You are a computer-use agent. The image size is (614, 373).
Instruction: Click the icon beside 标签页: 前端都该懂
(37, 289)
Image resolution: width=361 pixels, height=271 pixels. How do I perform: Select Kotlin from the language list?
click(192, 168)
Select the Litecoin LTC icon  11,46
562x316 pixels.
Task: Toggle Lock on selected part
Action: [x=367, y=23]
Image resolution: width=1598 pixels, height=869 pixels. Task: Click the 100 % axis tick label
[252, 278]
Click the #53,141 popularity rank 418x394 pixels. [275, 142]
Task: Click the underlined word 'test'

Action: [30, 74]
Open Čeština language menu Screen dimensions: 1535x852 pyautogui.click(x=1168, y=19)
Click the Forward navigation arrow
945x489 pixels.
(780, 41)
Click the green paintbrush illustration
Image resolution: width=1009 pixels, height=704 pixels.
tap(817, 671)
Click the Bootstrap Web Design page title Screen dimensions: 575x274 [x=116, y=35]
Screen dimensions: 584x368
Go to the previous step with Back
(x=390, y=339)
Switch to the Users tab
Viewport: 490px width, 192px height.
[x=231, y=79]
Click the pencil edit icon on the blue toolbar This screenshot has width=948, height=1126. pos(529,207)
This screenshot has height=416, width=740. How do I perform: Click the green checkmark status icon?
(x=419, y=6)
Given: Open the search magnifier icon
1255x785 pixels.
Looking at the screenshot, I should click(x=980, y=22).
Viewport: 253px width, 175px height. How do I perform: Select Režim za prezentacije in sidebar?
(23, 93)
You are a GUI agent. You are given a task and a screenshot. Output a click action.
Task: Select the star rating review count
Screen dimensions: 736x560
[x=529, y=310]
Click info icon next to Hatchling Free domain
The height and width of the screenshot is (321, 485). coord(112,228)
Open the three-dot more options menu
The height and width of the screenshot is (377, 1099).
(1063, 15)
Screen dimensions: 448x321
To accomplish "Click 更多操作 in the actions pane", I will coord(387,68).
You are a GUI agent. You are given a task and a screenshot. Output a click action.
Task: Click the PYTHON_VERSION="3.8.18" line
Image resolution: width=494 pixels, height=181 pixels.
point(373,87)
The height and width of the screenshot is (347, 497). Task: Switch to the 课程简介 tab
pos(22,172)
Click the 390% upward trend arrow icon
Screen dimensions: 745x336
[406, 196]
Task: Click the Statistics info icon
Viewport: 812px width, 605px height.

=-=-=-=-=

Please transcribe the entries above exactly as written.

**Solution to this exercise**
You are a computer-use agent. The image size is (614, 373).
Instruction: Click the icon beside 标签页: 前端都该懂
(37, 289)
Image resolution: width=361 pixels, height=271 pixels. How do I perform: Select Kotlin from the language list?
click(192, 168)
Select the Litecoin LTC icon  11,46
562x316 pixels.
Task: Toggle Lock on selected part
Action: [x=367, y=23]
Image resolution: width=1598 pixels, height=869 pixels. Task: Click the 100 % axis tick label
[252, 278]
Click the #53,141 popularity rank 418x394 pixels. [275, 142]
Task: Click the underlined word 'test'

Action: [30, 74]
Open Čeština language menu Screen dimensions: 1535x852 pyautogui.click(x=1168, y=19)
Click the Forward navigation arrow
945x489 pixels.
(780, 41)
Click the green paintbrush illustration
Image resolution: width=1009 pixels, height=704 pixels.
tap(817, 671)
Click the Bootstrap Web Design page title Screen dimensions: 575x274 [x=116, y=35]
Screen dimensions: 584x368
Go to the previous step with Back
(x=390, y=339)
Switch to the Users tab
Viewport: 490px width, 192px height.
[x=231, y=79]
Click the pencil edit icon on the blue toolbar This screenshot has width=948, height=1126. pos(529,207)
This screenshot has height=416, width=740. How do I perform: Click the green checkmark status icon?
(x=419, y=6)
Given: Open the search magnifier icon
1255x785 pixels.
Looking at the screenshot, I should click(x=980, y=22).
Viewport: 253px width, 175px height. How do I perform: Select Režim za prezentacije in sidebar?
(23, 93)
You are a GUI agent. You are given a task and a screenshot. Output a click action.
Task: Select the star rating review count
Screen dimensions: 736x560
[x=529, y=310]
Click info icon next to Hatchling Free domain
The height and width of the screenshot is (321, 485). coord(112,228)
Open the three-dot more options menu
The height and width of the screenshot is (377, 1099).
(1063, 15)
Screen dimensions: 448x321
To accomplish "Click 更多操作 in the actions pane", I will coord(387,68).
You are a GUI agent. You are given a task and a screenshot. Output a click action.
Task: Click the PYTHON_VERSION="3.8.18" line
Image resolution: width=494 pixels, height=181 pixels.
point(373,87)
The height and width of the screenshot is (347, 497). Task: Switch to the 课程简介 tab
pos(22,172)
Click the 390% upward trend arrow icon
Screen dimensions: 745x336
[406, 196]
Task: Click the Statistics info icon
Viewport: 812px width, 605px height.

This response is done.